The required output is every line from the beginning of the entries below through the line that includes "Open the Ethereum", copied exactly.

------ Task inputs

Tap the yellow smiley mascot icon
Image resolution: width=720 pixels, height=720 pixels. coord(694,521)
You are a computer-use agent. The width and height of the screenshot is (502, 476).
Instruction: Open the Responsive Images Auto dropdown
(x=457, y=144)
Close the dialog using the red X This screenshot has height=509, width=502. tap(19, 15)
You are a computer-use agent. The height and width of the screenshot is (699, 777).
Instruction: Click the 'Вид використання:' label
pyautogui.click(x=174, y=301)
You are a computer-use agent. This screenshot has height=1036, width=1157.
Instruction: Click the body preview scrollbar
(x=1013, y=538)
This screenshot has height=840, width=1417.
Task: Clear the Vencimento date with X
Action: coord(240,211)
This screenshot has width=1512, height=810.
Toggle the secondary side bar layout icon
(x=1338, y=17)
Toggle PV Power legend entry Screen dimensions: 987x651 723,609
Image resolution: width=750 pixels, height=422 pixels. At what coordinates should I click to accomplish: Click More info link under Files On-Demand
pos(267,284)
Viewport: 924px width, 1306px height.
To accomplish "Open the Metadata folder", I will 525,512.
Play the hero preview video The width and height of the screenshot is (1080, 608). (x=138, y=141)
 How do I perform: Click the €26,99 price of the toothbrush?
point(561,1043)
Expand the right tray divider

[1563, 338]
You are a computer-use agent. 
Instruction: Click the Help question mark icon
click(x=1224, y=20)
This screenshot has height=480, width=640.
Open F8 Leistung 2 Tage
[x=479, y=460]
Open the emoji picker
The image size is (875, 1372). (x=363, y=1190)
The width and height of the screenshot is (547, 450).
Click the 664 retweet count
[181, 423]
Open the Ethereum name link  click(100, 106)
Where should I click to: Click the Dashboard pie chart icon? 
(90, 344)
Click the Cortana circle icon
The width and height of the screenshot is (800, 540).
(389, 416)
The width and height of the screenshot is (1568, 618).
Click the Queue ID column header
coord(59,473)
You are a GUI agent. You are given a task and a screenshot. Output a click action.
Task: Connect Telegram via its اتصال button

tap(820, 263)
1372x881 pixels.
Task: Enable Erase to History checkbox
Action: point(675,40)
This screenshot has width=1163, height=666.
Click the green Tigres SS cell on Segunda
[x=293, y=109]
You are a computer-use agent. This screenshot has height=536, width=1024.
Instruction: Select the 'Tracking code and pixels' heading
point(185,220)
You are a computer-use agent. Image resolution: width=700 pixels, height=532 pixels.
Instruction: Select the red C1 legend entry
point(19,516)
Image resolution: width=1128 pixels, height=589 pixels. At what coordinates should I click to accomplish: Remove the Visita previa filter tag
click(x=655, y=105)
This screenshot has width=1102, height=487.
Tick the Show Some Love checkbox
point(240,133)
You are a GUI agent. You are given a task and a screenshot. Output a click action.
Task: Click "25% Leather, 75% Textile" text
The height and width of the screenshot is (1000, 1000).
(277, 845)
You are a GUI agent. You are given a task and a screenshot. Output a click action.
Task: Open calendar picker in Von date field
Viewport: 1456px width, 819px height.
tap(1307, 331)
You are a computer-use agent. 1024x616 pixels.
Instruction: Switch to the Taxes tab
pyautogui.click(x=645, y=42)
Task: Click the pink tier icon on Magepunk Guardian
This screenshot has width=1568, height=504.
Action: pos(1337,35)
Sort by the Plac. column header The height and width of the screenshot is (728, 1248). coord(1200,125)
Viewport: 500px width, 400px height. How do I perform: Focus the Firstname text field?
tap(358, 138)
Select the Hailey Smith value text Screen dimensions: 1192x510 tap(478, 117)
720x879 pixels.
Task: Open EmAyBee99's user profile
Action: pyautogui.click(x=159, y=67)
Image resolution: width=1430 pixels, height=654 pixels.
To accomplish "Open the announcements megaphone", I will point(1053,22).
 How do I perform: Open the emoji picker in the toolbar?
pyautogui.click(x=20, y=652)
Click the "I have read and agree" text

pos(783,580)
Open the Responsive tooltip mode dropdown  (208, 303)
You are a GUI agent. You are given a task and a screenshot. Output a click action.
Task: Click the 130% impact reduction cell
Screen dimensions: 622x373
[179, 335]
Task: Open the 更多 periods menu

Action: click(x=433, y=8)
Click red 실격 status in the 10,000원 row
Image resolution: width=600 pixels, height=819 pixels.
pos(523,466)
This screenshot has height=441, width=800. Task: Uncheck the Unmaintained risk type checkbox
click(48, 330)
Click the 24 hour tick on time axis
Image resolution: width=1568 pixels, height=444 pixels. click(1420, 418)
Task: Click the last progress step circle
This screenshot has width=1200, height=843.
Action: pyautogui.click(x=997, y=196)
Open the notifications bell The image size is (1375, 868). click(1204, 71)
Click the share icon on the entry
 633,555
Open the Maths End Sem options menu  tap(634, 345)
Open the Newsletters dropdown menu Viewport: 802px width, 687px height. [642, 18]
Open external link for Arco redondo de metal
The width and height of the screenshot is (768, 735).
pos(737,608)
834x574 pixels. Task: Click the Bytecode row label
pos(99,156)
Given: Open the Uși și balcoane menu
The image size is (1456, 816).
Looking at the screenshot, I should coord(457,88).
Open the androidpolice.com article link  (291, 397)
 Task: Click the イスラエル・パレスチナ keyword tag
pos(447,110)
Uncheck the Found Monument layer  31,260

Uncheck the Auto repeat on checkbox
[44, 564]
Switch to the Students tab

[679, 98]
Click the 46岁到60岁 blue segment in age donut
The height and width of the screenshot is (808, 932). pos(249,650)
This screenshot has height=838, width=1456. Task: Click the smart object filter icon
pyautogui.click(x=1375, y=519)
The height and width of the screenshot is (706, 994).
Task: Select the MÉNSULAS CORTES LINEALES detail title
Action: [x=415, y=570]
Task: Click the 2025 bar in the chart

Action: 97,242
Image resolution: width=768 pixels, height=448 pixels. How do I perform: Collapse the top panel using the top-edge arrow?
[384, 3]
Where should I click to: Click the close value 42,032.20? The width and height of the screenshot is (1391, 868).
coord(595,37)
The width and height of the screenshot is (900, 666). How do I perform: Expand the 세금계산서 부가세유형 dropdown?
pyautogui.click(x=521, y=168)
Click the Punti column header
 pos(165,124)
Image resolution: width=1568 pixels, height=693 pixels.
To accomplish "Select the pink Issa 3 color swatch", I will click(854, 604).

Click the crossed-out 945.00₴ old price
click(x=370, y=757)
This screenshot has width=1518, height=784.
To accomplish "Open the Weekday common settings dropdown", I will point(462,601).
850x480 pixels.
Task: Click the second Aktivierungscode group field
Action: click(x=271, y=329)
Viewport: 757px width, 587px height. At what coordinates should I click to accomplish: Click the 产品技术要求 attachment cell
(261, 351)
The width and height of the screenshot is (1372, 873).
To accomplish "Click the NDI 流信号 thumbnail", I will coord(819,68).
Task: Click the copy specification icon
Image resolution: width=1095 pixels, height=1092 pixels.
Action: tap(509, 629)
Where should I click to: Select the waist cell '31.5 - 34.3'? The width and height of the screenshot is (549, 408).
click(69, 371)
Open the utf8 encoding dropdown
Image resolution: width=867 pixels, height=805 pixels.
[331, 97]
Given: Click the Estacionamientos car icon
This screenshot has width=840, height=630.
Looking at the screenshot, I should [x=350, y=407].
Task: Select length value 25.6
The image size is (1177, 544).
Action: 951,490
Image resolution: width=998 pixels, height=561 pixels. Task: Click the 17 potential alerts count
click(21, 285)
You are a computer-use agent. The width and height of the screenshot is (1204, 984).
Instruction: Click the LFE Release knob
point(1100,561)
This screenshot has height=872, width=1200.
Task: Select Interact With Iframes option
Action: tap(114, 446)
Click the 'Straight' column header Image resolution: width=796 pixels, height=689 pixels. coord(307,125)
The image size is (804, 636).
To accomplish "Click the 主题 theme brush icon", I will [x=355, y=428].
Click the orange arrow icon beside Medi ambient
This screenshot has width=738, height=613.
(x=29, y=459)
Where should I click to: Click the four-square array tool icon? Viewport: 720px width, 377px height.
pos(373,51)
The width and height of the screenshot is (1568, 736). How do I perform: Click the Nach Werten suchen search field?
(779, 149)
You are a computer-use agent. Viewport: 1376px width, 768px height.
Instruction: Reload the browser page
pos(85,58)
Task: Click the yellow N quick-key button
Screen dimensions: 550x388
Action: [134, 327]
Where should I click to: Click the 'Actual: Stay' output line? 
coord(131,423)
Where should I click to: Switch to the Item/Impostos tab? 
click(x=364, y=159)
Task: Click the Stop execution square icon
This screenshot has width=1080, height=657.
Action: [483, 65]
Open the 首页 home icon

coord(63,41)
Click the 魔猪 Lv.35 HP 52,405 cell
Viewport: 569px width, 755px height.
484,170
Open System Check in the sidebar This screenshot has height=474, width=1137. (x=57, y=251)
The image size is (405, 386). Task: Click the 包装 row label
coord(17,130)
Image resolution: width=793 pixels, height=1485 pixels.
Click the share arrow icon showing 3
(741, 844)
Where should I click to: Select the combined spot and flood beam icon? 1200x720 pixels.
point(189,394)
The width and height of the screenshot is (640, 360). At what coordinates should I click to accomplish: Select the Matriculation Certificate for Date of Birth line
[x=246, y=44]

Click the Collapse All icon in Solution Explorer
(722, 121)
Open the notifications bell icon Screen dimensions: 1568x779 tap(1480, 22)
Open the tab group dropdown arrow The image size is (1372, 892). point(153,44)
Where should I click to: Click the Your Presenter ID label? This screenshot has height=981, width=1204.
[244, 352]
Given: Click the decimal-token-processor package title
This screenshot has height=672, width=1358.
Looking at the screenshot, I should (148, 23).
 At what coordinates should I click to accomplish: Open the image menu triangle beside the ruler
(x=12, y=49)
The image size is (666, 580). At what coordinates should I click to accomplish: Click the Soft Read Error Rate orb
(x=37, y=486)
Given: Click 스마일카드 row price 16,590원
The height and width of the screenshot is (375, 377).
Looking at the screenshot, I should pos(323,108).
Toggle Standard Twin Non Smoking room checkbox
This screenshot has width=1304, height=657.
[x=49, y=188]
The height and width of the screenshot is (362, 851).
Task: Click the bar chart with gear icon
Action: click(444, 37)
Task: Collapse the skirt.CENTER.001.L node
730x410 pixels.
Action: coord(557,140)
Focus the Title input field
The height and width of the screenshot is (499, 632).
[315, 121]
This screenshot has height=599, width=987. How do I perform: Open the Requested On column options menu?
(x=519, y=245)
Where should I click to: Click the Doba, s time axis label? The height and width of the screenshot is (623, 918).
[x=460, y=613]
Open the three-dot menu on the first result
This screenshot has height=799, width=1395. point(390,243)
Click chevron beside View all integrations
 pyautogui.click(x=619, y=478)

------------

Task solution -
Tap the yellow smiley mascot icon
Image resolution: width=720 pixels, height=720 pixels. coord(694,521)
You are a computer-use agent. The width and height of the screenshot is (502, 476).
Instruction: Open the Responsive Images Auto dropdown
(x=457, y=144)
Close the dialog using the red X This screenshot has height=509, width=502. tap(19, 15)
You are a computer-use agent. The height and width of the screenshot is (699, 777).
Instruction: Click the 'Вид використання:' label
pyautogui.click(x=174, y=301)
You are a computer-use agent. This screenshot has height=1036, width=1157.
Instruction: Click the body preview scrollbar
(x=1013, y=538)
This screenshot has height=840, width=1417.
Task: Clear the Vencimento date with X
Action: coord(240,211)
This screenshot has width=1512, height=810.
Toggle the secondary side bar layout icon
(x=1338, y=17)
Toggle PV Power legend entry Screen dimensions: 987x651 723,609
Image resolution: width=750 pixels, height=422 pixels. At what coordinates should I click to accomplish: Click More info link under Files On-Demand
pos(267,284)
Viewport: 924px width, 1306px height.
To accomplish "Open the Metadata folder", I will 525,512.
Play the hero preview video The width and height of the screenshot is (1080, 608). (x=138, y=141)
 How do I perform: Click the €26,99 price of the toothbrush?
point(561,1043)
Expand the right tray divider

[1563, 338]
You are a computer-use agent. 
Instruction: Click the Help question mark icon
click(x=1224, y=20)
This screenshot has height=480, width=640.
Open F8 Leistung 2 Tage
[x=479, y=460]
Open the emoji picker
The image size is (875, 1372). (x=363, y=1190)
The width and height of the screenshot is (547, 450).
Click the 664 retweet count
[181, 423]
Open the Ethereum name link  click(100, 106)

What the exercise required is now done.